*** Opening Data under study ***

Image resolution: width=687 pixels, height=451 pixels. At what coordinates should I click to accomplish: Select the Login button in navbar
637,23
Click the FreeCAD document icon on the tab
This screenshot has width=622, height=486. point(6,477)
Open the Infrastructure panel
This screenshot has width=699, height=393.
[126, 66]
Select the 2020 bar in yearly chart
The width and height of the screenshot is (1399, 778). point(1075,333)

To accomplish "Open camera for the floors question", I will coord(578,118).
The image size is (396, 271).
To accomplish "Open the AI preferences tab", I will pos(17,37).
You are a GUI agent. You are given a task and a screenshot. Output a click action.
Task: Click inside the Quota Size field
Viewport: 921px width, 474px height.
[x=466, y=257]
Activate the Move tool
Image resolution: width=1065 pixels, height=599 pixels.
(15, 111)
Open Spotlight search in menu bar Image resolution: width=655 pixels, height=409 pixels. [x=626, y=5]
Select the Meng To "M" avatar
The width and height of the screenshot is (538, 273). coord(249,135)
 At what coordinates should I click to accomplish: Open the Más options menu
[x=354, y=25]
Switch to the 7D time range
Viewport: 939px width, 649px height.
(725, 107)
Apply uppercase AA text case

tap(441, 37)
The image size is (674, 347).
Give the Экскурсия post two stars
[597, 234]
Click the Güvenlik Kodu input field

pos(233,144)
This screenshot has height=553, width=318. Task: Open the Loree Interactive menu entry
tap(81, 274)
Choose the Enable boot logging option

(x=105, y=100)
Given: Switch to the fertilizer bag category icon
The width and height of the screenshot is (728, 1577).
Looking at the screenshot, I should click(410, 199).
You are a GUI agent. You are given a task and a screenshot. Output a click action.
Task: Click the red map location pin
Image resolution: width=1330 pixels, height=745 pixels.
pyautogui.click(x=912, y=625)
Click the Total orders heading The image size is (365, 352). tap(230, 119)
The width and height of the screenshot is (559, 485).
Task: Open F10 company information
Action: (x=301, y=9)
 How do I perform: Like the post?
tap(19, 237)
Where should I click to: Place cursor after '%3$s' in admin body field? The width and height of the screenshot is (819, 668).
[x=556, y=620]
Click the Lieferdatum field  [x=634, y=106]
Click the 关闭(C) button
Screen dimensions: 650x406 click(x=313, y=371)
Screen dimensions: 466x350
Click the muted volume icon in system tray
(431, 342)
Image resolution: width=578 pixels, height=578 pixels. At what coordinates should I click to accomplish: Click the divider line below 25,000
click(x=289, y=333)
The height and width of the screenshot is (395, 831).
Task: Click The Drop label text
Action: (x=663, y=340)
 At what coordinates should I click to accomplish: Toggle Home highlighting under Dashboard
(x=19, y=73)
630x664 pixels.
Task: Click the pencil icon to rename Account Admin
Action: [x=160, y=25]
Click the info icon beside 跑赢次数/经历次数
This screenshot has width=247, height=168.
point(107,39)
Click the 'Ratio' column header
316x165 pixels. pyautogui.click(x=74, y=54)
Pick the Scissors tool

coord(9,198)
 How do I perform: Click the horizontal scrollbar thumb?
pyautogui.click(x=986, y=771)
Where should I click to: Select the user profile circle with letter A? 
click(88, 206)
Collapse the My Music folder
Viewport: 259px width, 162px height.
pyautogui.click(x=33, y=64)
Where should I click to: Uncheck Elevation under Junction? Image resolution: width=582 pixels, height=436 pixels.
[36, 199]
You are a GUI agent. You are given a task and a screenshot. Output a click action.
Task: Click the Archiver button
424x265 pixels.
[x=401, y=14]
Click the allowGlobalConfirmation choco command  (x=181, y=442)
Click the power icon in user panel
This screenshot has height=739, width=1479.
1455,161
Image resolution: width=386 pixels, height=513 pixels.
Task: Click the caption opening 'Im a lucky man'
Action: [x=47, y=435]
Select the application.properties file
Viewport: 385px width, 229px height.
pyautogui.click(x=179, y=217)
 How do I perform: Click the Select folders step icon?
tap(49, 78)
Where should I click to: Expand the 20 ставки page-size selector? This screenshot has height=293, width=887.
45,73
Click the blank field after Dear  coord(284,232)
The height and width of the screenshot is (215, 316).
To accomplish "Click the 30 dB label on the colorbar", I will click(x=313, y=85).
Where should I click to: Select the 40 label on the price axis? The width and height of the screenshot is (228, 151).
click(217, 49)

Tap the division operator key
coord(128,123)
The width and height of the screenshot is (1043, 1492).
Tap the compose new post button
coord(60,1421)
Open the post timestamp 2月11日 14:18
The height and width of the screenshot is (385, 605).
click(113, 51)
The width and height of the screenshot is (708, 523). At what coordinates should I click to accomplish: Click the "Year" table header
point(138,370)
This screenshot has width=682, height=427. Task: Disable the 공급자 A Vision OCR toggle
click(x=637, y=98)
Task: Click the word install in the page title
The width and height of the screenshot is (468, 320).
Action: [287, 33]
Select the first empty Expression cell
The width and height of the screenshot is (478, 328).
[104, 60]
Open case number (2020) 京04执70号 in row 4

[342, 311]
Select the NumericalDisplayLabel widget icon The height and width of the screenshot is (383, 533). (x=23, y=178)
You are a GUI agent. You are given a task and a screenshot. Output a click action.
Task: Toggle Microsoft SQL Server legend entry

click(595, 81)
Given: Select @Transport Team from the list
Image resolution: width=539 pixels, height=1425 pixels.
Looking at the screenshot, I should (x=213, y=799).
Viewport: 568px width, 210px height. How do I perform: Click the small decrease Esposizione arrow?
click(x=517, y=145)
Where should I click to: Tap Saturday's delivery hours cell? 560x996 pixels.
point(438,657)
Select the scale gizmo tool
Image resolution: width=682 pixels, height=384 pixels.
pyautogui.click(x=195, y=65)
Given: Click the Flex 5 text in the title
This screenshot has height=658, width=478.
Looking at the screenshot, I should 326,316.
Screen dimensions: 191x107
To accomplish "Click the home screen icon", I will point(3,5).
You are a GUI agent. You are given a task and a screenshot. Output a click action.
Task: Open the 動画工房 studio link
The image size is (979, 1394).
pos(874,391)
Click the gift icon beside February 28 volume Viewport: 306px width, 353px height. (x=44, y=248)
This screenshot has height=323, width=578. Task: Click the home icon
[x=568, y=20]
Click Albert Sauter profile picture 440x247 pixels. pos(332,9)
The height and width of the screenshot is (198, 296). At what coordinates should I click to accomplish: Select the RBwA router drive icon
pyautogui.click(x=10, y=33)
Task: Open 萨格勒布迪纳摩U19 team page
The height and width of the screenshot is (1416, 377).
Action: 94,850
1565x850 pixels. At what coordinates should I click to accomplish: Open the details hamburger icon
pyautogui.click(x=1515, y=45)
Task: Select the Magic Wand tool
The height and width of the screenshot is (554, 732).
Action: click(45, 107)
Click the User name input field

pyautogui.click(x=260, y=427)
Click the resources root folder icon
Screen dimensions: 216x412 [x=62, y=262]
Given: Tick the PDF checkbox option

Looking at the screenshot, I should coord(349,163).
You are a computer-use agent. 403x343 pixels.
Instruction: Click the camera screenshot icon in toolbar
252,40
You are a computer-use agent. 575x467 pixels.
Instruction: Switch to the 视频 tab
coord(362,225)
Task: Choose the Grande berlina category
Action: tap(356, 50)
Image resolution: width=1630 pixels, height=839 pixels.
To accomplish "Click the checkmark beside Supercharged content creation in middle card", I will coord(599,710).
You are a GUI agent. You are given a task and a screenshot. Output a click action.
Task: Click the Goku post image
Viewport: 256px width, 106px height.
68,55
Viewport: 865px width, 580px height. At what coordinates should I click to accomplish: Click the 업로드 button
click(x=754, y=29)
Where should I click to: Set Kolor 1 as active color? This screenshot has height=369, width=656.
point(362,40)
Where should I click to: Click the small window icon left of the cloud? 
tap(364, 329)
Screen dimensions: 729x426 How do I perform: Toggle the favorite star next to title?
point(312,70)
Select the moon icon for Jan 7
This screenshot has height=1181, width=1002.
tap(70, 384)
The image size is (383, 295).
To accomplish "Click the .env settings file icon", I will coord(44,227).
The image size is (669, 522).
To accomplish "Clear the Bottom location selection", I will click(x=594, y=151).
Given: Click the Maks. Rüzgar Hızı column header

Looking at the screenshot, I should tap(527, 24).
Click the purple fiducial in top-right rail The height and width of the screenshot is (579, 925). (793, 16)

*** Closing Data under study ***

• _Activity_: Show every line of the listing in which the string "location" can be found.

• _Result below_:
Task: Click the red map location pin
To accomplish "Clear the Bottom location selection", I will click(x=594, y=151).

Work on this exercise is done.